**DIRECTIVES**
**1)** Summarize the passage on P85 and Self Assessment for people leaving the UK in two sentences.
**2)** According to the passage on P85 and Self Assessment for UK leavers, what are the start and end dates of the UK tax year?
**3)** Carry the passage on P85 and Self Assessment for UK leavers forward from its final sentence.

P85 alone is sufficient for simple PAYE leavers: someone who was a salaried UK employee, paid via PAYE, with no other UK income, no Self Assessment requirement, and who's now permanently abroad.
What Self Assessment does (in addition to P85)
Self Assessment covers:
- Self-employment income (Class 4 NI + income tax).
- UK rental income.
- Foreign income earned during the UK part of the year.
- Capital gains above the £3,000 annual exemption.
- Dividend income above the £500 dividend allowance.
- Higher-rate Personal Allowance taper (income above £100,000).
- Marriage Allowance changes within the year.
If any of these apply for the year you left, Self Assessment is also required alongside P85.
When to file both - the typical leaver
A typical mid-year leaver who needs both:
Profile: London-based UK PAYE worker on £80,000 + £15,000 of UK
rental income from a flat they own.
P85: notifies HMRC of departure, processes simple split-year refund.
Self Assessment: captures the £15,000 rental income (which P85 doesn't
see) plus reconciles the PAYE part of the year and
calculates any final tax owed or refund.
Without Self Assessment, the rental income would slip through. HMRC's data systems would catch it eventually (UK property tax compliance is tight) and the leaver would get an enquiry letter abroad.
When P85 alone is enough
A simple PAYE leaver who needs only P85:
Profile: Manchester-based UK PAYE worker on £45,000, no other income,
no rental property, no investments above PSA / DA, leaving
to take a permanent role in Spain.
P85: notifies HMRC + processes any small PAYE refund from unused
Personal Allowance for the months after departure.
Self Assessment: NOT needed.
Mid-year departure: the split-year mechanics
The UK tax year runs 6 April to 5 April. If you leave mid-year:
- The UK part (6 April to departure date): full Personal Allowance applied as if resident all year.
- The overseas part (departure to 5 April): generally only UK-source income taxable in the UK.
Worked example: leaving 31 October.
UK part: 6 April - 31 October (almost 7 months)
Earnings (PAYE): £30,000
Personal Allowance: £12,570
Taxable in UK part: £17,430
Income tax + NI accrued via PAYE through this period
Overseas part: 1 November - 5 April
UK rental income (£500/month): £2,500
Foreign earnings: Generally NOT UK-taxable
unless certain rules apply
Split-year SA captures both components and reconciles.
P85 alone wouldn't capture the £2,500 UK rental income. Self Assessment is required.
Ongoing UK income after leaving
If you keep UK-source income after departure:
UK rental income (most common ongoing UK income)
You must continue filing Self Assessment annually as a non-resident landlord.

**DATA EXTRACT**
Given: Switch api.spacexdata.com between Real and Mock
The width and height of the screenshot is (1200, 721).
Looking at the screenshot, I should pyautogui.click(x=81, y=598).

==

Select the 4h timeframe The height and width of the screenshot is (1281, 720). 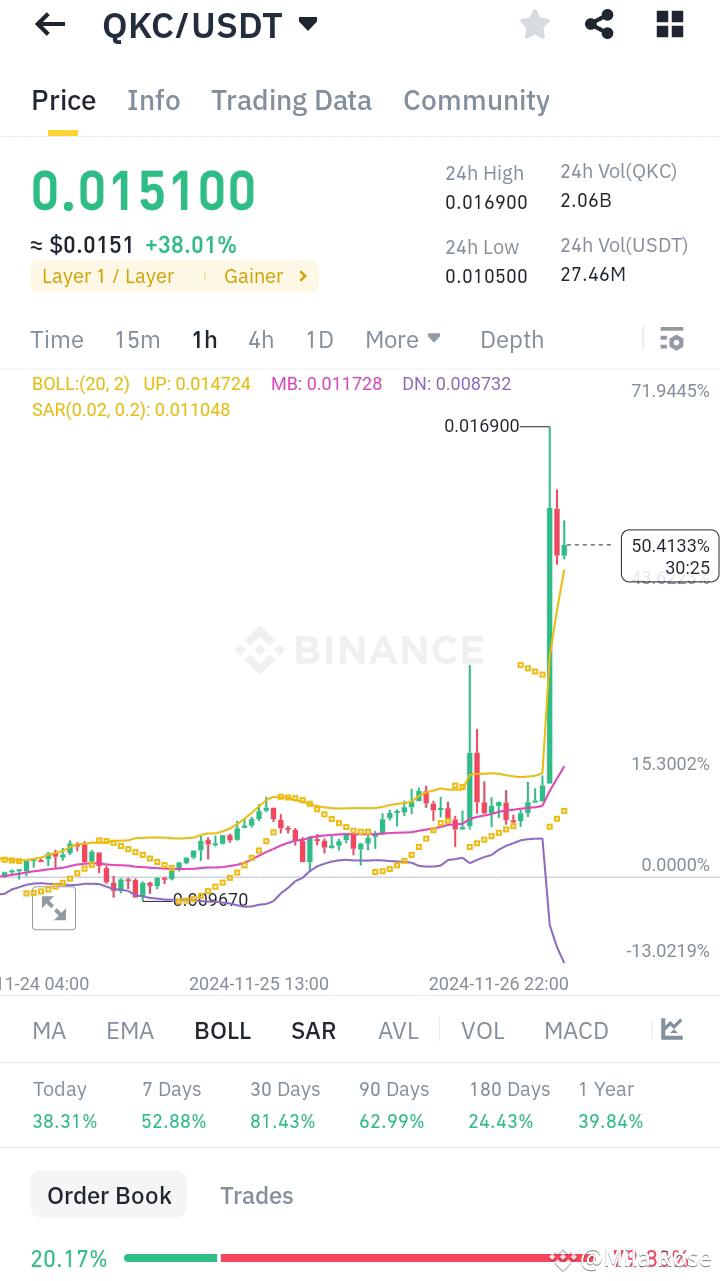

**ANSWERS PROVIDED**
**1)** A P85 alone is sufficient for a simple PAYE leaver with no other UK income and no Self Assessment requirement, but Self Assessment is also required if items such as self-employment income, UK rental income, or capital gains above the £3,000 annual exemption apply for the year of departure. For a mid-year departure, the tax year is split into a UK part and an overseas part, and a leaver who keeps UK rental income must continue filing Self Assessment annually as a non-resident landlord.

**2)** The UK tax year runs from 6 April to 5 April.

**3)**
Key admin: register for the Non-Resident Landlords (NRL) scheme via NRL1 form. This lets you receive gross rent (with quarterly tax payments) instead of automatic 20% deduction at source by your tenants or letting agent.
UK pension
UK pension paid abroad is generally taxable in the UK unless your destination country's tax treaty with the UK provides relief. For most major destination countries, the pension stays UK-taxable but the destination country may give credit.
UK dividends + savings interest
UK dividends paid to a non-resident: typically withheld at source at the basic rate unless treaty relief applies.
UK savings interest: typically gross for non-residents (no UK withholding). Whether you pay tax on it in the UK depends on your specific circumstances.
UK self-employment continuing remotely
If you continue UK-based self-employment from abroad (remote consulting for UK clients), the situation gets technical. Generally the UK retains taxation rights but specific treaty relief may apply.
Common mistakes
Mistake 1 - File P85 only, miss Self Assessment
You file P85, get a small refund, move abroad. A year later HMRC sends a letter to your foreign address (if you provided one) or your old UK address (if not) requesting Self Assessment for the year of departure. By that point you may have missed the 31 October paper / 31 January online deadline + accumulated penalties.
Mistake 2 - File Self Assessment only, skip P85
HMRC's records still show you as UK-resident. Future correspondence goes to your old UK address. UK tax codes may continue to be issued (and unused). NI deductions may continue if you have ongoing UK PAYE income (e.g. UK consulting work).
Mistake 3 - Don't tell employer before leaving
Your UK employer needs to know your last day so they can issue a P45 properly. Without a P45, you can't easily file P85 (you'd use your final payslip but the process is more complex).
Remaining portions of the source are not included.